Taiwan and Thailand might be added to the US watch list for currency manipulation after meeting all of the criteria set out by the US Department of the Treasury, UBS Group AG has said.
A country is included in the monitoring list if it fulfills two of three benchmarks: a trade surplus with the US of at least US$20 billion; a current-account surplus of at least 2 percent of GDP; and persistent, one-sided intervention in the currency equivalent to 2 percent of GDP in six months of a year.
Taiwan, which dropped off the US monitoring list in 2017, and Thailand now fulfill all three criteria, UBS’ analysis shows.
Neither were included in the department’s January findings.
“Thailand and Taiwan crossed the US$20 billion trade surplus mark to make it to the list,” UBS strategists, including Rohit Arora and Teck Quan Koh, wrote in a report on Tuesday. “We expect Thailand’s inaugural mention in the upcoming report, with a non-negligible possibility of Taiwan’s re-mention.”
In Taipei, central bank Governor Yang Chin-long (楊金龍) has said that Taiwan might appear on the watch list if the US keeps its criteria.
“Our principle of when to step in forex market does not change, that is when there is huge fund flow in or out in short period of time. The central bank will maintain the stability of Taiwan dollar,” he said last month.
Bank of Thailand (BOT) Governor Veerathai Santiprabhob said on Tuesday last week that he is not concerned about the upcoming report, as the nation has explained its foreign-exchange policy to the department.
The baht has moved in both directions against the US dollar and actually weakened from last year, he said.
He added that the BOT only steps in when there are excessive swings, as it uses a managed float system and the department understands that.
The US dropped its designation of China as a currency manipulator in its last report, noting the world’s second-biggest economy had made “enforceable commitments” not to devalue the yuan.
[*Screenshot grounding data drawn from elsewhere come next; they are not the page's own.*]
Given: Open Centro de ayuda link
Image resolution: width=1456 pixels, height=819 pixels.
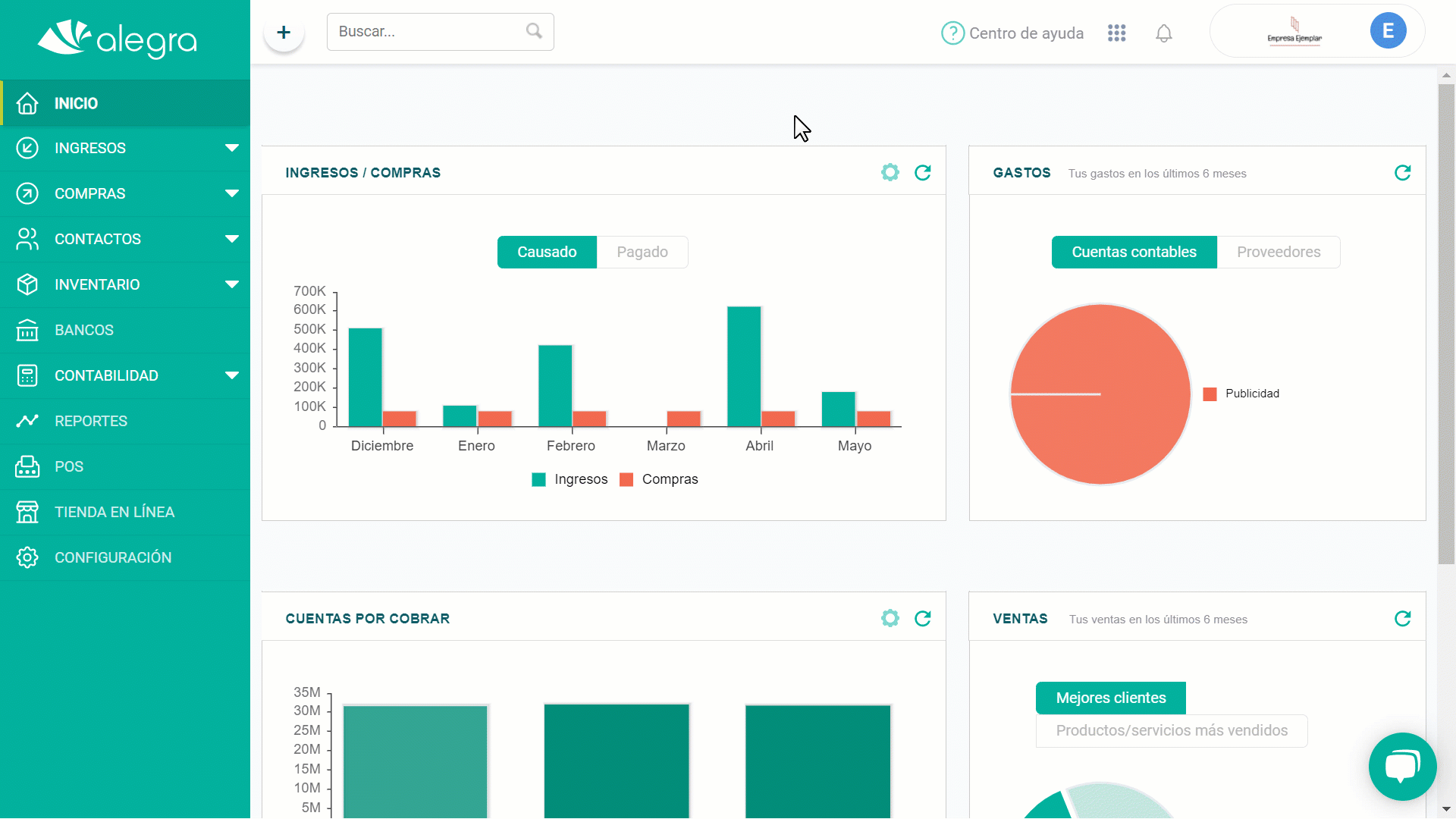Looking at the screenshot, I should tap(1012, 33).
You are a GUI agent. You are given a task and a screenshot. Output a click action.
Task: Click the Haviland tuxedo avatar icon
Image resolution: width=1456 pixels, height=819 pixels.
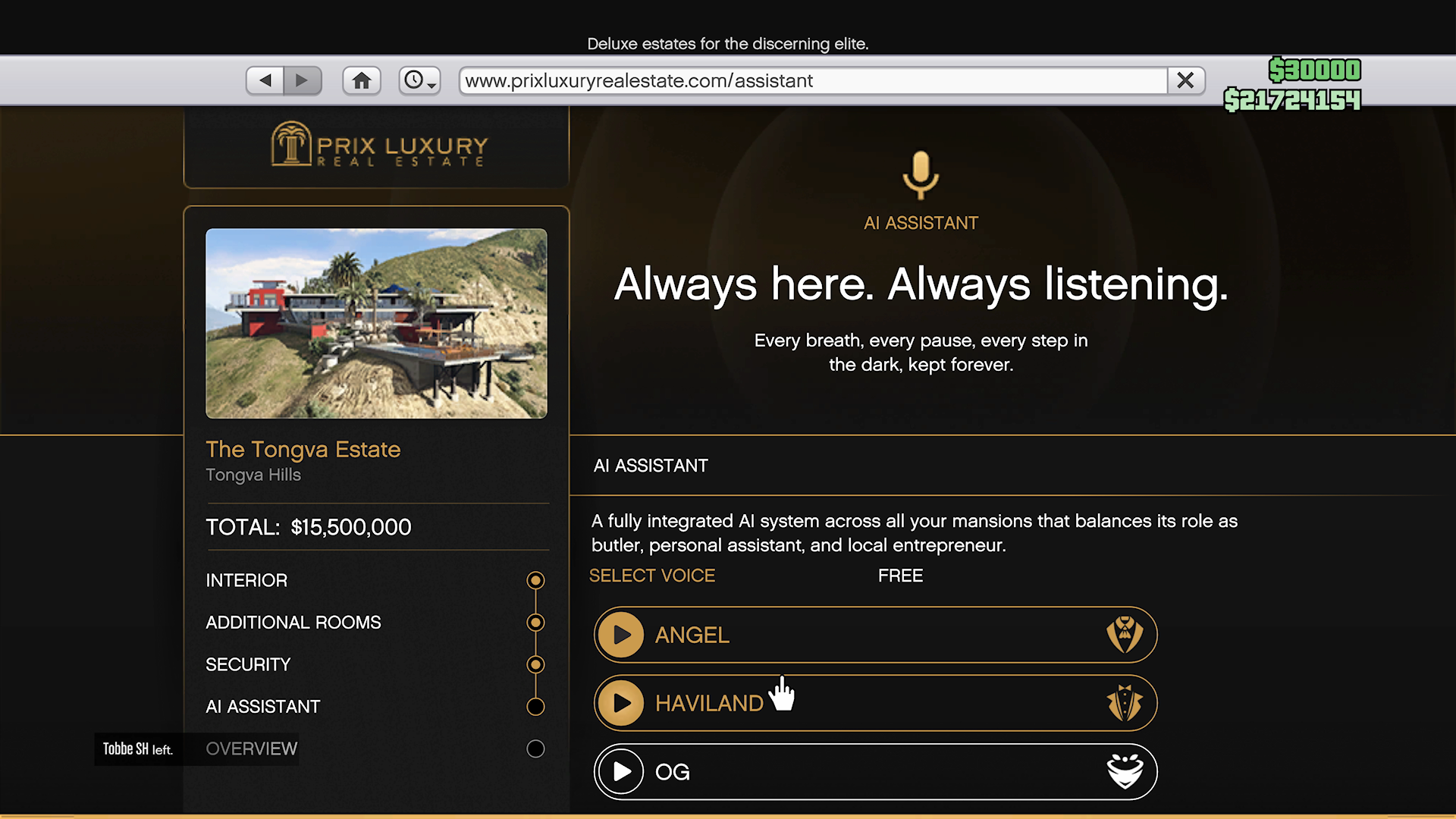coord(1124,703)
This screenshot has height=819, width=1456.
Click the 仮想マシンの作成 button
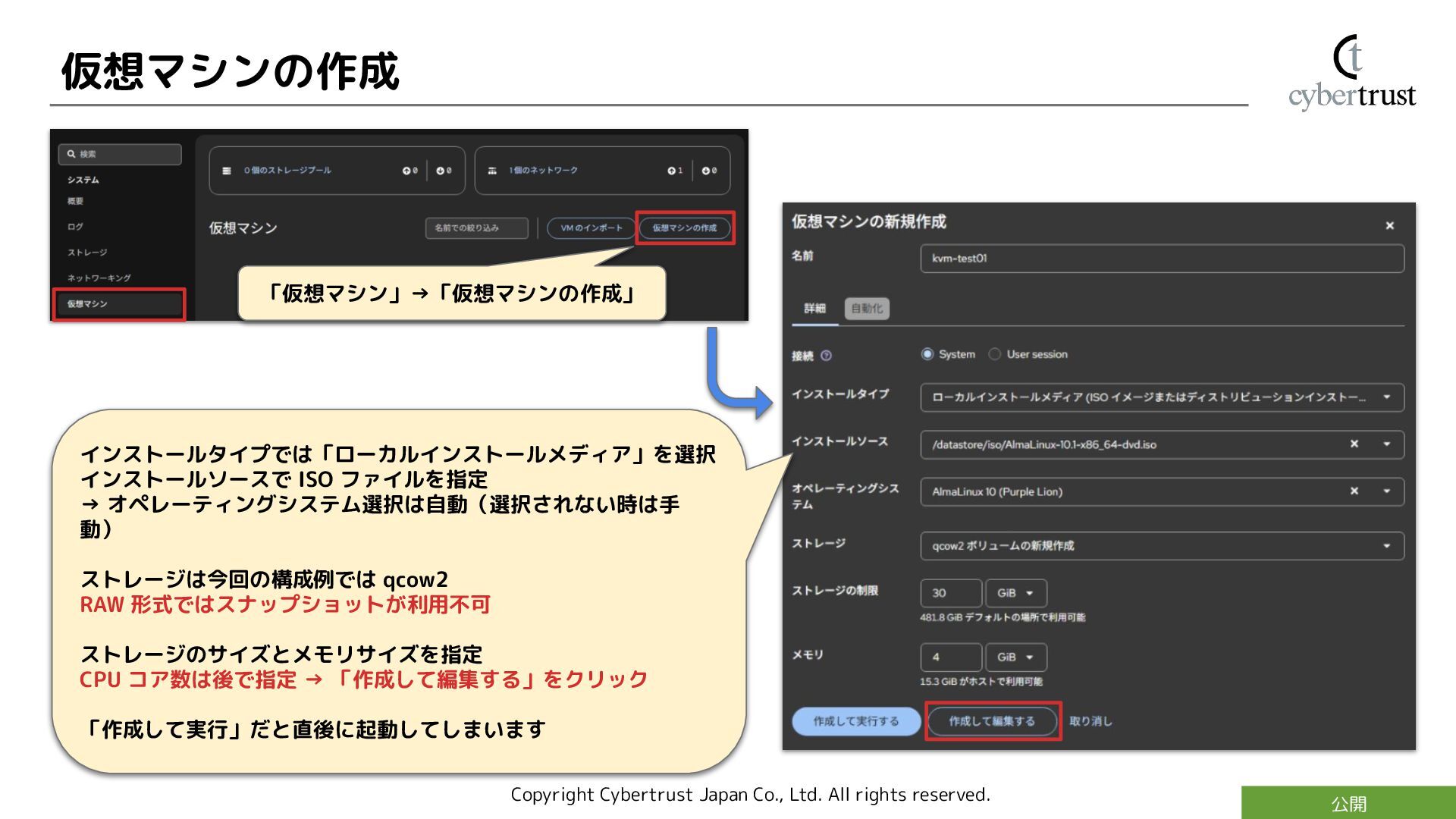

Switzerland was added to the watch list, while China, Japan, South Korea, Germany, Italy, Ireland, Singapore, Malaysia, Vietnam were retained.
About 75 percent of central banks have engaged in “persistent FX intervention,” the UBS report found.
Asian nations made up about 60 percent of the economies under currency surveillance by the department, the strategists said.
“Even though we think no country will be labeled a manipulator, the report matters symbolically for FX markets,” the UBS strategists wrote.
“A persistent one-sided intervention means authorities may have to focus on current-account surplus recycling flows or structural reforms to avoid any unintended penalties over the medium term,” the strategists wrote.
Here are some of UBS’ other findings:
‧Taiwan’s inclusion in the list might be a “close call” on the nation’s strengthening currency and transparent disclosures around forwards positions.
‧The BOT is estimated to have intervened 10 out of 12 months in the currency market over the course of last year, with net foreign-exchange purchases representing 3.5 percent of GDP.
‧COVID-19 disruption in Thailand’s tourism sector and impact on current-account might curb the BOT’s opportunities to buy US dollars over next six to nine months.